El desafío técnico es enorme. No basta con aterrizar cerca del pozo: sería necesario mapear el terreno con precisión, garantizar comunicación entre la superficie y el interior, lidiar con baja iluminación, probar sistemas de movilidad en pendientes y desarrollar robots capaces de navegar en entornos desconocidos. Aun así, el interés internacional muestra que estas cavernas han dejado de ser mera curiosidad lunar y han comenzado a ser vistas como un objetivo estratégico para la próxima era de la exploración.
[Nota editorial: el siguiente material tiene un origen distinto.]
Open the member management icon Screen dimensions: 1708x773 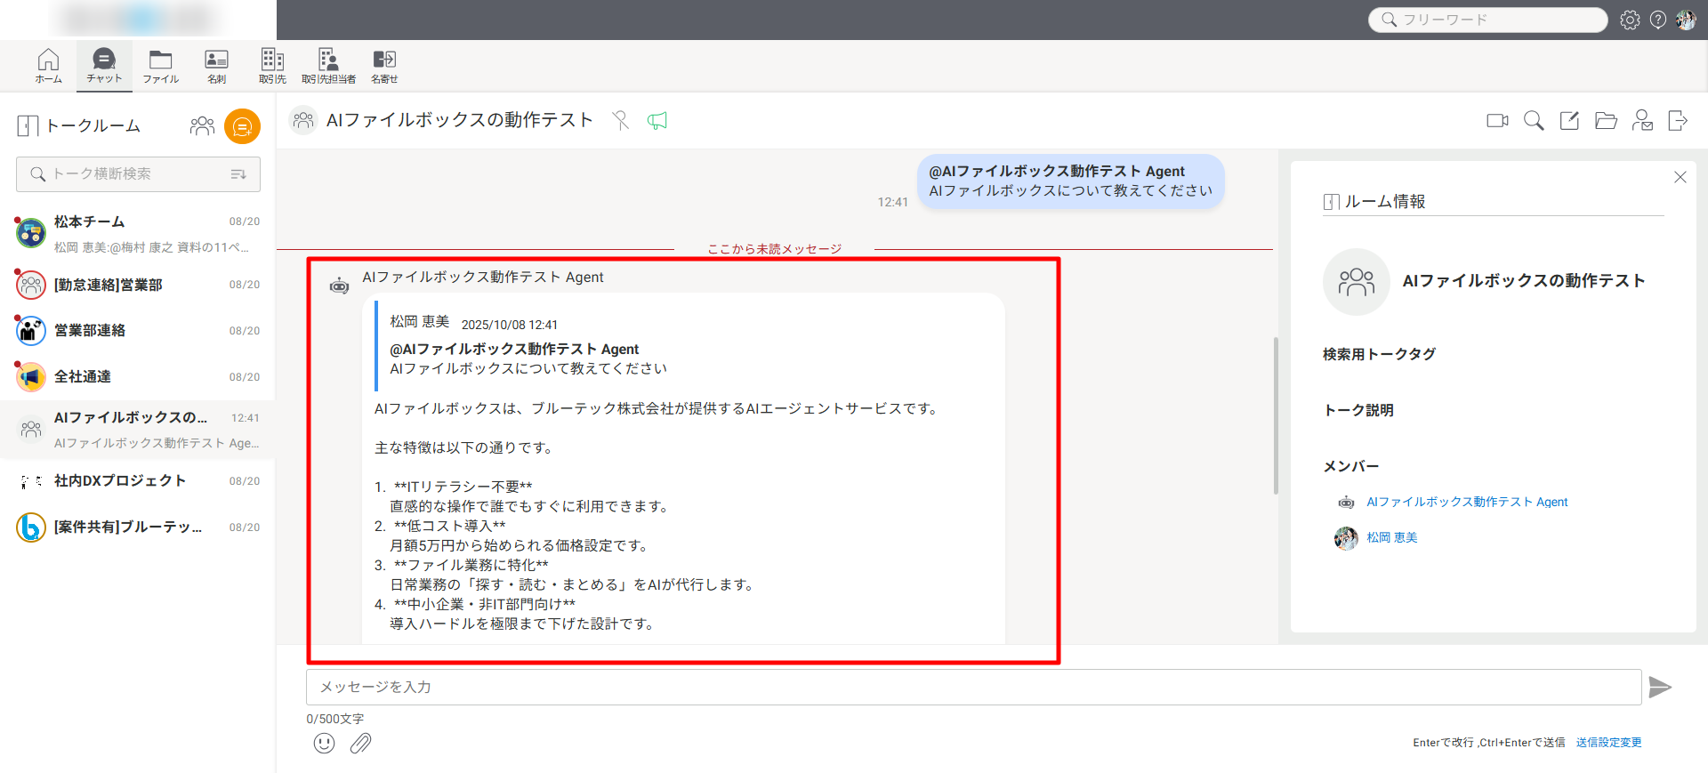(1642, 120)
Lo que este descubrimiento cambia de aquí en adelante
El nuevo hallazgo no transforma inmediatamente una caverna lunar en una base habitable. Antes de eso, será necesario confirmar dimensiones, estabilidad estructural, composición del terreno, accesibilidad y eventuales riesgos. Pero cambia algo decisivo: ahora existe una justificación científica más fuerte para tratar el subsuelo lunar como una pieza real del planeamiento de futuras misiones humanas, incluso en el contexto de permanencia prolongada en la Luna.
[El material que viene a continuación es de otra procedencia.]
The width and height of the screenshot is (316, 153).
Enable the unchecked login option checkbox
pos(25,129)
Al final, la imagen de la Luna puede estar cambiando ante nuestros ojos. En lugar de solo cráteres, polvo y silencio, el satélite comienza a ser visto también como un mundo con profundidad escondida —literalmente. Si las próximas misiones confirman lo que los radares han comenzado a revelar, los primeros refugios humanos fuera de la Tierra quizás no se construyan sobre la superficie lunar, sino dentro de ella.

Seja o primeiro a reagir!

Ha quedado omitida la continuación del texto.